Notably, patients with cardiac troponin levels above 0.2 mg/dL were not at significantly higher risk of readmission (OR, 1.75), although those with a white blood cell count greater than 15,000/mcL were (OR, 2.1), which goes along with the finding of sepsis, he said.
In multivariate logistic regression analysis adjusting for age, disease severity, and race, PAD severity dropped out but male gender (OR, 1.39), Charlson Comorbidity Index (OR 1.12), length of stay (OR, 1.25), AST (OR 2.89), and more than 30 dispensed medications (OR, 1.84) remained significant.
"I think these are the things we’re going to have to look at if we’re going to really address readmissions," Dr. Vogel said.
He highlighted a new algorithm created at the Dartmouth-Hitchcock Medical Center that describes strategies for both predicting and preventing readmissions in vascular surgery (J. Vasc. Surg. 2012 56:556-62).
"It’s fun to describe all this, but the next step is to create change," he added.
During a discussion of the study, Dr.

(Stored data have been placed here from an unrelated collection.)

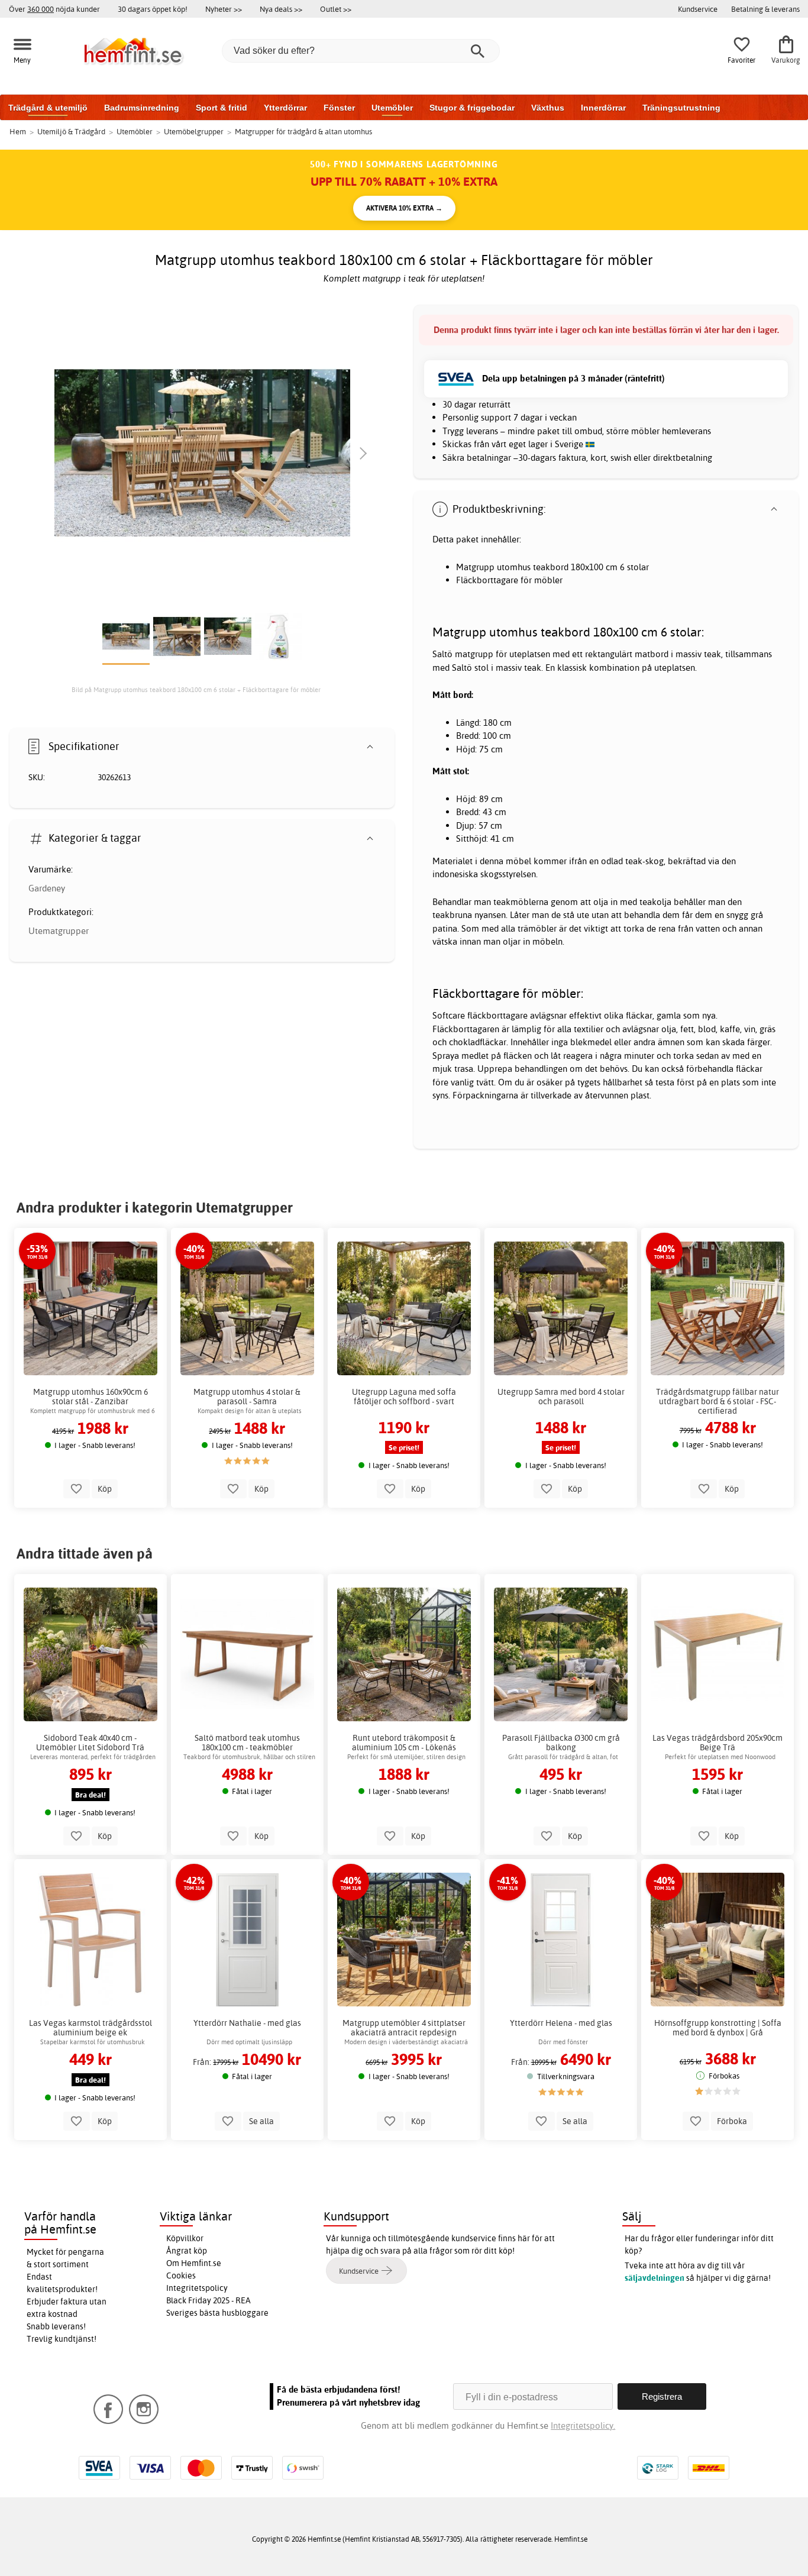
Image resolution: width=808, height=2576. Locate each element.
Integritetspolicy (197, 2288)
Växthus (547, 107)
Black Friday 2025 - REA (208, 2300)
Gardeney (46, 888)
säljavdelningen (654, 2278)
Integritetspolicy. (583, 2425)
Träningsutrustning (681, 107)
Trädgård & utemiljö (48, 107)
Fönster (339, 107)
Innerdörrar (603, 107)
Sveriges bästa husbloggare (217, 2312)
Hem (17, 131)
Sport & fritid (221, 107)
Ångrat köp (186, 2250)
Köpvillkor (184, 2238)
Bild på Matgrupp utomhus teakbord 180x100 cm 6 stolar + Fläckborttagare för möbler (196, 690)
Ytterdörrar (285, 107)
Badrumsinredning (141, 107)
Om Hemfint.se (193, 2263)
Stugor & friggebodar (472, 107)
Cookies (181, 2275)
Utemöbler (392, 107)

Vogel said that it was possible to calculate specialty-specific readmission rates but that such an analysis had not been performed yet.
Society for Vascular Surgery (SVS) President Peter Gloviczki then rose from the audience to say that such an analysis is very important in light of a recent Medicare database analysis reporting that endovascular lower-extremity revascularization performed by vascular specialists results in higher costs, longer hospital stays, and more repeat revascularization procedures and amputations than the same procedure performed by interventional radiologists (J. Vasc. Interv. Radiol. 2012:23:3-9).
He went on to say that the controversial paper, which was sharply rebuked by past SVS President Richard Cambria, failed to define indications for the interventions or major vs. minor amputations.
"I think if your data show, not necessarily the outcome, but the case mix of the specialties and what we believe is the severity of disease that vascular surgeons take care of compared to radiologists, that would be very good because that is a way to answer with data, and not with rhetoric," Dr. Gloviczki said.
Dr. Vogel agreed that vascular surgeons, as a rule, treat sicker patients with heavier disease burden, subsequently leading to these various secondary outcomes, and that the Medicare analysis failed to adequately process the data.
"It was a very jaded view," he said.
Session comoderator Dr. Melina Kibbe, a vascular surgeon with Northwestern Memorial Hospital in Chicago, said that the current analysis is the first to use the Cerner database and "that this could be why we’re seeing different outcomes than what other people have reported because this is a more real-world database."
She went on to say that using lower-extremity readmissions as a quality measure is highly problematic because care of these patients, much like that for those with cancer, is often staged and extends for years.
Those thoughts were echoed by the newly elected president of the Midwestern Vascular Surgical Society, Dr. Timothy Kresowik. In an interview, he said, "I’d stay away from lower extremity to begin with. I think it’s just a terrible area to try to do performance measures, especially short-term performance measures, because the important thing to remember about lower-extremity bypass is the real issues are long term."
Dr. Vogel, Dr. Geraghty, Dr. Gloviczki, Dr. Kibbe, and Dr. Kresowik reported having no relevant conflicts of interest.